Oracle's CMS patent
[Posted July 13, 2004 by corbet]
Patent
6,745,238, assigned to Oracle, is entitled "self service system for web
site publishing." The abstract for this patent makes it clear that its
scope is broad:
The web site system permits a site administrator to construct the
overall structure, design and style of the web site. This allows
for a comprehensive design as well as a common look and feel for
the web site. The web site system permits content for the web site
to originate from multiple content contributors. The publication of
content is controlled by content owners. This permits assignment of
content control to those persons familiar with the content.

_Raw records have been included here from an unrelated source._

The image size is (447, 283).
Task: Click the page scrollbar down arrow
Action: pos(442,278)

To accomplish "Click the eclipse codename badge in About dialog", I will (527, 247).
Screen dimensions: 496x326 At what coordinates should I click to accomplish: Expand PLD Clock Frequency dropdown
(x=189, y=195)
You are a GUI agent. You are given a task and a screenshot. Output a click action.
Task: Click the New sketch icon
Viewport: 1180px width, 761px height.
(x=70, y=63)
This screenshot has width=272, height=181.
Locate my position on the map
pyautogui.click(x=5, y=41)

The patent application ws filed in March, 2000; it was granted on
June 1 of this year.
Offhand, it would appear that Oracle has patented the content management
system. Such systems form the core of many thousands of web sites, so the
potential impact of this patent is large. It is worth a deeper look.
The
"claims" section of the patent is even more impenetrable than usual:
A method for displaying content, comprising: receiving input that
defines a set of perspectives, wherein each perspective in the set
of perspectives is a cross category grouping of one or more content
items, and wherein said one or more content items is in a plurality
of content items; storing, in a database, the plurality of content
items, wherein each of the plurality of content items belongs to
one or more categories; receiving user input that associates
subsets of said set of perspectives with each of said plurality of
content items; and in response to a request to display a web page
that contains one of said plurality of content items, displaying on
said web page a selectable control for each perspective in the
subset of said set of perspectives that is associated with said one
of said plurality of content items.
Translated into English, this claim would appear to be describing a
database-backed web site which allows the display of articles with category
metadata and comments
attached. Further claims add search capabilities, a form interface, etc.

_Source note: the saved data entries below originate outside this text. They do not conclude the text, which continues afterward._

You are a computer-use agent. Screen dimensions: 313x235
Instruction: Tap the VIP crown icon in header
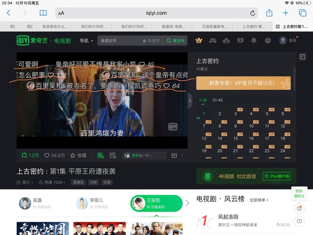[199, 41]
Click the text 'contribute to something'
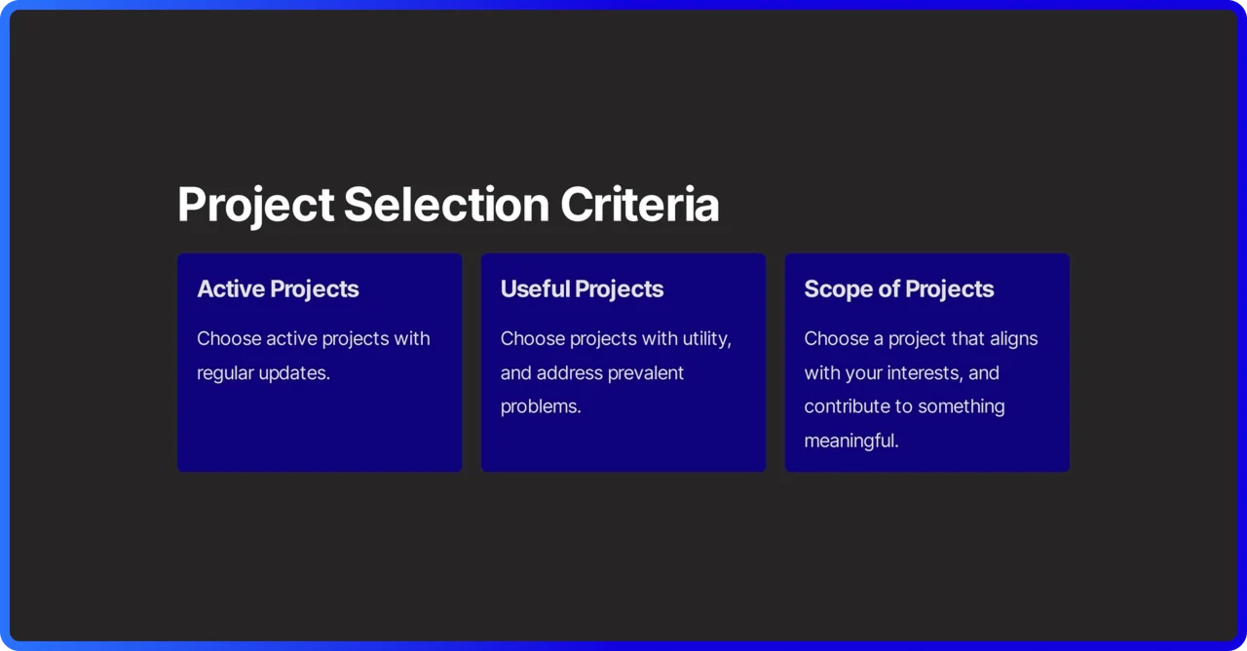Screen dimensions: 1247x651 904,406
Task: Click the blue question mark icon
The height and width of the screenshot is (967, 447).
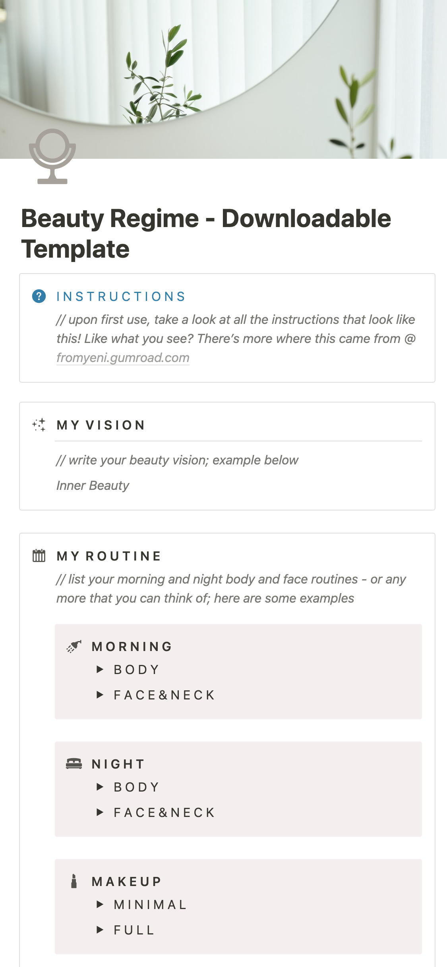Action: click(39, 296)
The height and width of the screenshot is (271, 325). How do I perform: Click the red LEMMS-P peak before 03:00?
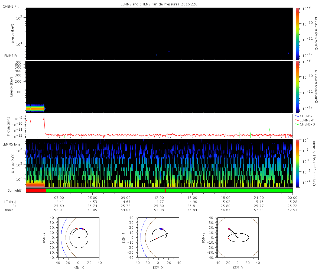click(x=44, y=118)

All pretty standard stuff.
The "description" section is more readable, fortunately. It sets the stage
with a summary of the Bad Old Days, when anybody who wanted to put content
on the web had to hand it over to a site administrator who knew the right
incantations. The administrator becomes a bottleneck which slows the
process of getting content onto the net. Thus, says the patent:
Accordingly, it is desirable to generate a web site creation and
maintenance tool that permits non-technical people to publish
content on a web site. It is also desirable to generate a web site
creation and maintenance tool that apportions responsibility for
web site creation and maintenance task to the most appropriate
individuals.
One wonders why nobody else ever noticed this problem. But it seems that
nobody did:
In the prior art, content contributors must go through the
information technology department in order to publish content. This
prior art methodology places content publication and maintenance on
a single source. In contrast, the web site paradigm of the present
invention provides for distributed control by, allowing the folder
owners ... to control content for a portion of the web site.

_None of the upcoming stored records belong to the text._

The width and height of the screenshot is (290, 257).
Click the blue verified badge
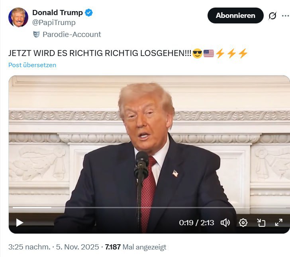click(x=89, y=13)
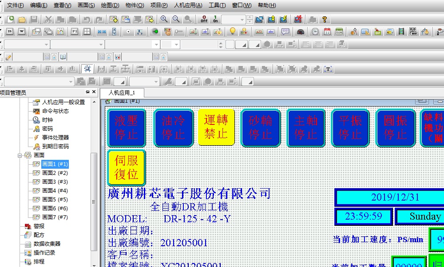Image resolution: width=444 pixels, height=267 pixels.
Task: Select the QR code barcode tool
Action: [413, 31]
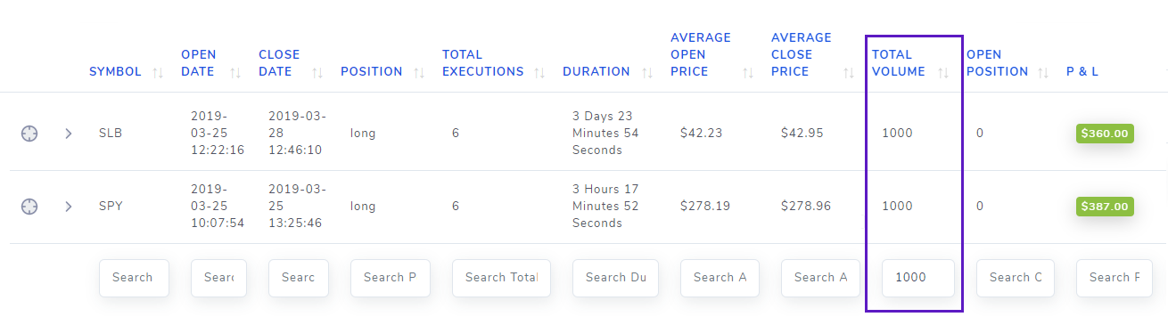
Task: Sort by Average Open Price arrows
Action: 748,72
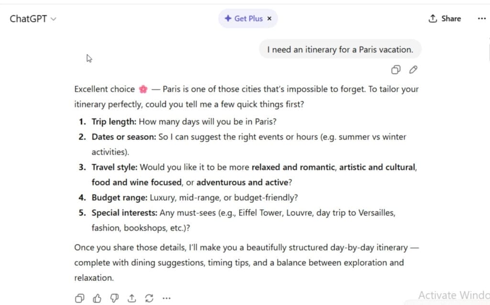Edit the Paris vacation prompt
The width and height of the screenshot is (490, 305).
413,70
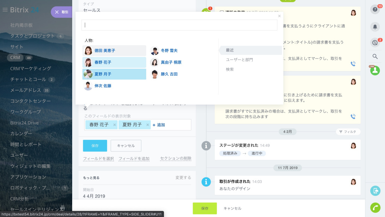The image size is (385, 217).
Task: Click the notifications bell icon
Action: click(x=375, y=26)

As an added bonus, Oracle's "invention" throws in web-based administration
of the site, a "quick picks" navigation bar for the most-used content, a
news box, etc.
This patent clearly covers no end of free content management systems - and
numerous proprietary offerings as well. There is no way that this
particular patent could have been filed for in good faith; 2000, remember,
was the end of the dotcom boom and content management systems were not
exactly hard to find. The authors knew they were patenting widely-used
technology which had been invented elsewhere. Oracle, after all, has not
made its name through innovation in the web publishing arena.
If Oracle were to attempt to enforce this patent, it could create trouble
for anybody producing or using an allegedly infringing system: Linux
distributors, web publishers, proprietary software houses, etc. With a
determined effort, this patent could almost certainly be invalidated. But
if you are a small publisher facing demands from Oracle's fearsome
lawyers, invalidating the patent will look like a distant, difficult, and
risky goal. For the time being, the threat seems low; Oracle seems more
interested in acquisitions than patent shakedowns and litigation. In the
future, however, when Oracle's core business has been gutted by free
database management systems, the company might just take a new interest in
enforcing its "valuable intellectual property."